So, an update is long overdue. While scouring my half addled brain for ideas, I decided to take a quick look at the current cultural landscape for some topical inspiration. And immediately I was met with a singular, overwhelming theme.
Orange. So much orange.
Which is perfect as orange wine is actually enjoying a bit of a hipster renaissance. And as it increasingly pops up in weird corners of wine lists, more and more people have been asking me about it.
Orange wine is kind of the badass step-cousin to rosé, if rosé’s WASPY mom married into a family of repo men who love the Steelers. While rosé is pink and glistening, doesn’t like to swear and carries Nicholas Sparks novels around in her Michael Kors bag, orange wine is loud and tans too much and refuses to wear panties. Orange wine’s name is Trisha.
Ok. That’s not really accurate. Orange wine is kind of the opposite of rosé. While rosé is made from red grape varietals and the juices are left to macerate on the skins for just long enough to glean color and flavor, orange wine is made from white varietals and is left to macerate for a very long time, more like a red wine. This allows the process to extract as much color and tannin as possible resulting in a very unique wine. It’s typically an amber hue, often times a bit cloudy, and can exhibit an array of flavors, from mushrooms to stewed apricot skins.
Orange wines have been made in the Republic of Georgia, Italy and Slovenia for centuries, but like all weird and kind of cool things, hipsters are jumping on ship, too.
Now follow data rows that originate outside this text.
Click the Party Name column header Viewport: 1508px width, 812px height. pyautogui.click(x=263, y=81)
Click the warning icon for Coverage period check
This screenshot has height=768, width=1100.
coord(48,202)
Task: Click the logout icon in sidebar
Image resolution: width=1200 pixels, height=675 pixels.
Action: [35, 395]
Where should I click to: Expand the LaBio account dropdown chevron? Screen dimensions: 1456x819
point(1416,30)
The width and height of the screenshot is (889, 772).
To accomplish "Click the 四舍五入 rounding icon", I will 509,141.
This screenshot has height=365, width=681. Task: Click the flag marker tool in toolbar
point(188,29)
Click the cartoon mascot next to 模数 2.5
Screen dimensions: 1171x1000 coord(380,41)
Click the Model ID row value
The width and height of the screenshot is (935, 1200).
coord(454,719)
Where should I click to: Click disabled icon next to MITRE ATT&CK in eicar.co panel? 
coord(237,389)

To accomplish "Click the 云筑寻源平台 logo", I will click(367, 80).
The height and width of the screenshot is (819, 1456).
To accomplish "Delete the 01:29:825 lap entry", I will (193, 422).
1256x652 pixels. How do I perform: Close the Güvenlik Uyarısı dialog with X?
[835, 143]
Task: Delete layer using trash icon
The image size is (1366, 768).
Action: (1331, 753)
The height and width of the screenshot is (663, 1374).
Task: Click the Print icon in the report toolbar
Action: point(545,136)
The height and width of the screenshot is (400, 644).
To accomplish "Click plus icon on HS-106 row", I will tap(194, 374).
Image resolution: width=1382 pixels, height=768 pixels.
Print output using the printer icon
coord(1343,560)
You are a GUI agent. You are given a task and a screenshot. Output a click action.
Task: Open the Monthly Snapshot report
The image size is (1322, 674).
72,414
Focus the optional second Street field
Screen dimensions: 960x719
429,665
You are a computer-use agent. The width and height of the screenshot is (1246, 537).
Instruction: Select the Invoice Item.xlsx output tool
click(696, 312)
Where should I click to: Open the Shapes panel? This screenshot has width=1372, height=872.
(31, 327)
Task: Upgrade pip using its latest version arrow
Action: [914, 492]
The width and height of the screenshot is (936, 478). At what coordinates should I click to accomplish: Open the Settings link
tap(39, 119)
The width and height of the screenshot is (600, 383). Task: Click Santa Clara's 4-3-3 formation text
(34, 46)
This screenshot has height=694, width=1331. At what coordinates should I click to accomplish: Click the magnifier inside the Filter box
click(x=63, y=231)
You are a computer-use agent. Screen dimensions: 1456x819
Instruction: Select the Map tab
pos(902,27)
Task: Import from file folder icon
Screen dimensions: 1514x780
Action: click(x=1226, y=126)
And as is the case with all crafty, hipster nonsense, there is a hefty price tag. Most domestic bottles don’t dip far below $25.
As this wine is definitely acidic with grippy tannins, follow my famous advice, “Eat something, you goddamn alcoholic” to really get the most out of it. This wine shines best alongside substantial foods such as roasted Brussels sprouts, fatty charcuterie, and salty hard cheeses such as Pecorino.
There you go. Something orange and incredulously popular that won’t try to kick all the Mexicans out.
It’s good to be back!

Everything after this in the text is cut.